Please, I said. Please tell me that you do.

My wife, I let her go, or else she pulled loose, walked away, a step or two steps or three. She crossed and uncrossed her arms, then let them hang at her sides, hands open near her hips. She spread her legs just wide of her shoulders, opened her chest to fill it with air: a singer’s stance, and how my heart moved to see it.

A breath, a deep breath, and then a deeper one: She sucked the strange air until she was filled, and then she looked into the non-sky, into the place where moon or stars would have hung if there had been moon and stars.

She looked up through the trees, and then with a turn of her mouth she released that air, that potentially song-held breath.

What then?

What else. Only something hard sounding, a bleat, a blather. Not just not a song but also not a melody, not a chord, not a single note.

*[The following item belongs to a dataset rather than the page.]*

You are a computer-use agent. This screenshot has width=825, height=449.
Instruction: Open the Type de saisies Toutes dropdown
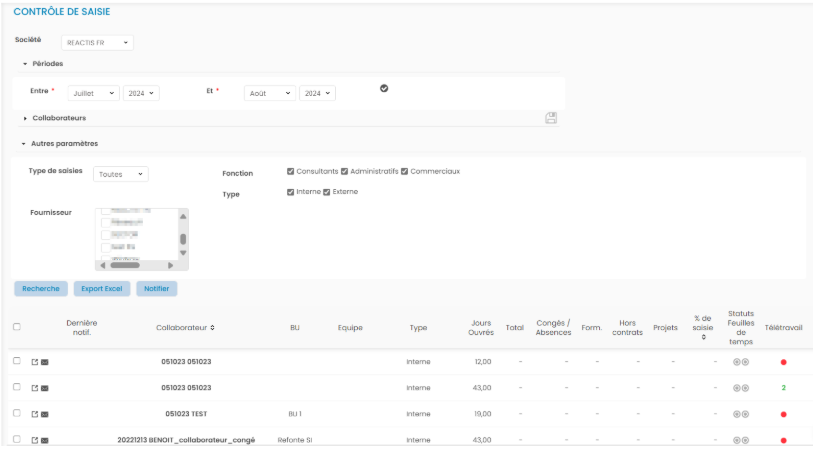[121, 174]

She tried, then tried again, but each try was worse than what had come before, and there was nothing of who she was within her sound.

My wife said, I’m sorry.

She said, I wanted there to be a song, a song for you.

She said, I wanted to make you happy.

I nodded, knew. Again I took up her hand. I said, You must be so very tired.

I said, It’s time for you to sleep.

I said, In the morning, we will bury our son.

I FOUND MY SHOVEL ORone like it in its accustomed spot, the place I once put it, the place some earlier, less-forgetful wife sung it back. Leaned against the rear of the house, it had shared space near the edge of the garden with my traps, but now there were no traps, and also nothing for them to catch, and that too was best.